Legislators need to keep education as top priority
One of several budget fights was apparently settled early this week, with the General Assembly advancing a bill that retools the state formula used to fund public schools.
Whether the issue was settled in a way that will be fair to all school districts or will eventually have negative effects for students remains to be seen. And the House and Senate must still agree on whether school districts will receive a $100 million (the Senate's version) or $175 million (the House version) increase.
Money is not a cure-all for schools, whether they be elementary, high school or post-secondary institutions. But the school funding bill passed by the Senate Monday also allows something of a white lie, saying the state's basic formula will be fully funded.
Ensuring the formula is fully funded is important to several special interest groups, groups that spend money on legislators and hold sway over thousands of potential votes.
But how do we define full funding? Based on the formula in use for this fiscal year, the state's schools would be due at least another $250 million according to education officials. That's a fair amount more than either body in Jefferson City was even considering.
Legislators refigured the amount due by averaging two years worth of property valuations, one of the items including enrollment and local property tax levy used in figuring how much districts are due from the state.
Sen. John Russell, chairman of the Senate Appropriations Committee, has also hinted that the fight over school funding may not be over. Unless the state receives some sort of windfall, said Russell, it still will be short of money to pay for its obligations.

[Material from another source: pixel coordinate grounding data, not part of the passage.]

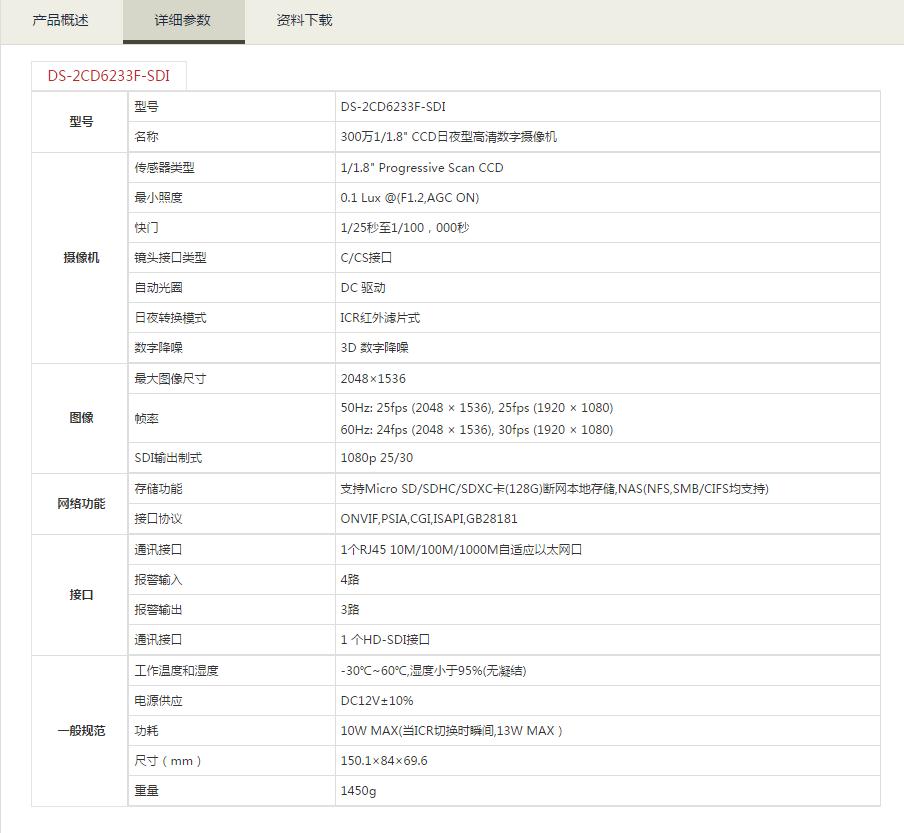Click the 图像 section header cell
Viewport: 904px width, 833px height.
click(x=81, y=418)
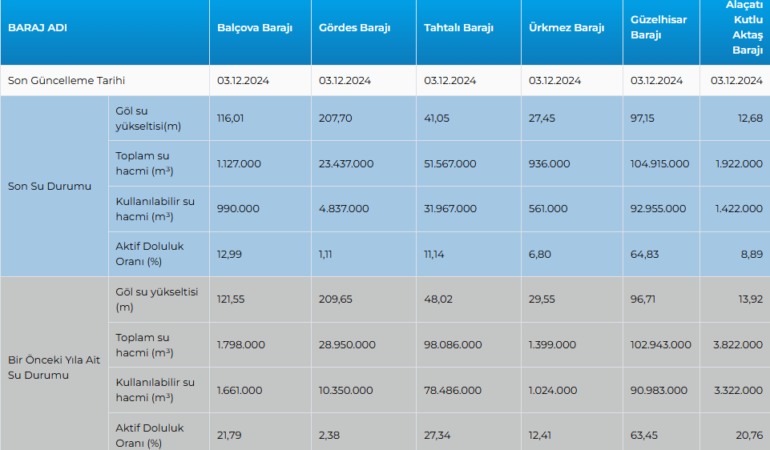Select the Tahtalı Barajı column header
Image resolution: width=770 pixels, height=450 pixels.
459,28
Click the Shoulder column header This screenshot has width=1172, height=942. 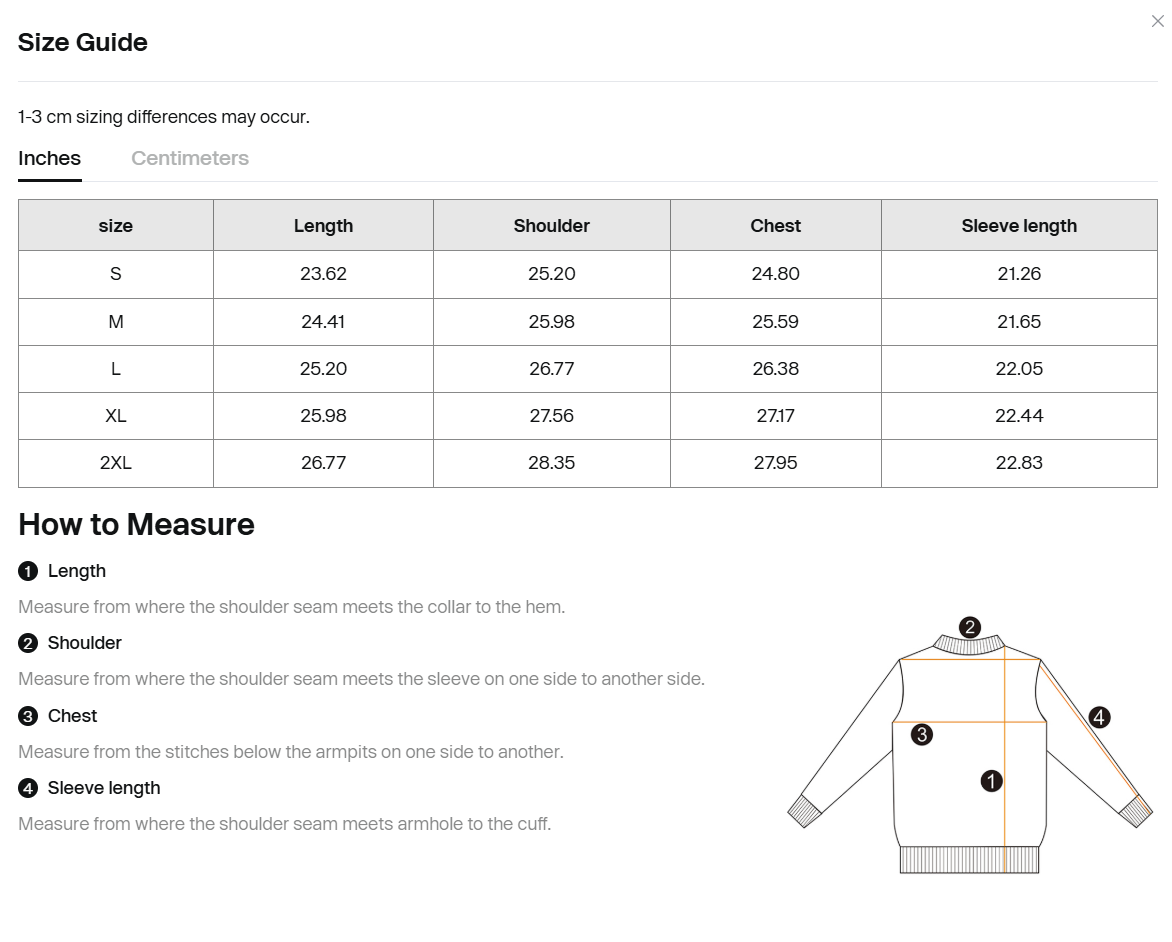[551, 226]
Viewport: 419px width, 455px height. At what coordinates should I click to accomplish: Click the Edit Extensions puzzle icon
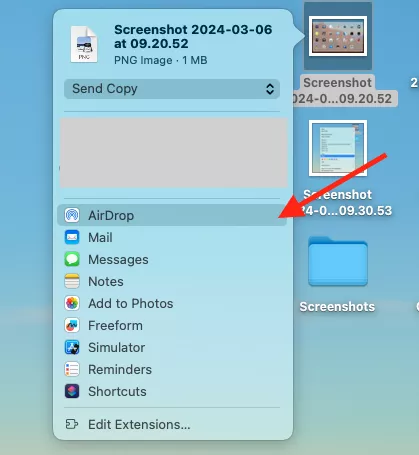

That could mean another round of deciding where, and how much, to cut from state departments.
This is a very tough year for all our elected representatives, with many hard decisisions on the local, county and state levels about how to spend the money that is available.
As much as possible, the state must keep promises it has made to the next generation of Missourians, especially when considering education and testing it has said will be used to hold school districts accountable.